[Start of section]

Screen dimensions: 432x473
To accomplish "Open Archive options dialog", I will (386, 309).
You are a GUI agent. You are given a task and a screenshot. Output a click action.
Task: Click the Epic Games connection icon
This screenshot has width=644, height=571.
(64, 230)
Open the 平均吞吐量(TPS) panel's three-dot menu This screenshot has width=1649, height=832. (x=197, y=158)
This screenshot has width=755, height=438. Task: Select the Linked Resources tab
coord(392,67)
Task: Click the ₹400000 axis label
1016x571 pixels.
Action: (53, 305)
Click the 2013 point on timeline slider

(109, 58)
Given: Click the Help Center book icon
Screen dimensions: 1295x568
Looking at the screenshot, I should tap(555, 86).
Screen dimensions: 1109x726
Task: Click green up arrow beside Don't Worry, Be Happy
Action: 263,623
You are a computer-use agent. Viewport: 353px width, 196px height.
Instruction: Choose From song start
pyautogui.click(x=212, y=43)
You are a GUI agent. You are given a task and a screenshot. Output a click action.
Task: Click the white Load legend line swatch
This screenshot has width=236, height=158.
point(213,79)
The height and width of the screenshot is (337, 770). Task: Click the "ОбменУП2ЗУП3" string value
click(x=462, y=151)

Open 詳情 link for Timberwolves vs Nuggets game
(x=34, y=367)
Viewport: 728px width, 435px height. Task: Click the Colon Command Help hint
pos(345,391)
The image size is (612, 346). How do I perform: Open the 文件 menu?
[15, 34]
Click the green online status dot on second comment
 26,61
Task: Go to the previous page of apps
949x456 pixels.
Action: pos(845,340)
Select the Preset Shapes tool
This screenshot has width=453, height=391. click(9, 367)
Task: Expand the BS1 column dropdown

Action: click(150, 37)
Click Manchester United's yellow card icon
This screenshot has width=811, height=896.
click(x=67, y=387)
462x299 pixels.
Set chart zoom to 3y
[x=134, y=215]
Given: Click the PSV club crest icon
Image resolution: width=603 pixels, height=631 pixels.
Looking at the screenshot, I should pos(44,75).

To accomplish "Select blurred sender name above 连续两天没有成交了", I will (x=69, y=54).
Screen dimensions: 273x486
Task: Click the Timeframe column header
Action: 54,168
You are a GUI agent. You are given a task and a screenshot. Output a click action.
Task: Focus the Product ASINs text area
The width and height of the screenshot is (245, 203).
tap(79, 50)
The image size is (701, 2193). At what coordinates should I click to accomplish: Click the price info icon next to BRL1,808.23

[End of section]

**Your objective:**
All that belongs in the answer is the run of lines above from the line containing "The height and" through the line containing "462x299 pixels.", exactly as written.

**Exercise solution:**
The height and width of the screenshot is (337, 770). Task: Click the "ОбменУП2ЗУП3" string value
click(x=462, y=151)

Open 詳情 link for Timberwolves vs Nuggets game
(x=34, y=367)
Viewport: 728px width, 435px height. Task: Click the Colon Command Help hint
pos(345,391)
The image size is (612, 346). How do I perform: Open the 文件 menu?
[15, 34]
Click the green online status dot on second comment
 26,61
Task: Go to the previous page of apps
949x456 pixels.
Action: pos(845,340)
Select the Preset Shapes tool
This screenshot has width=453, height=391. click(9, 367)
Task: Expand the BS1 column dropdown

Action: click(150, 37)
Click Manchester United's yellow card icon
This screenshot has width=811, height=896.
click(x=67, y=387)
462x299 pixels.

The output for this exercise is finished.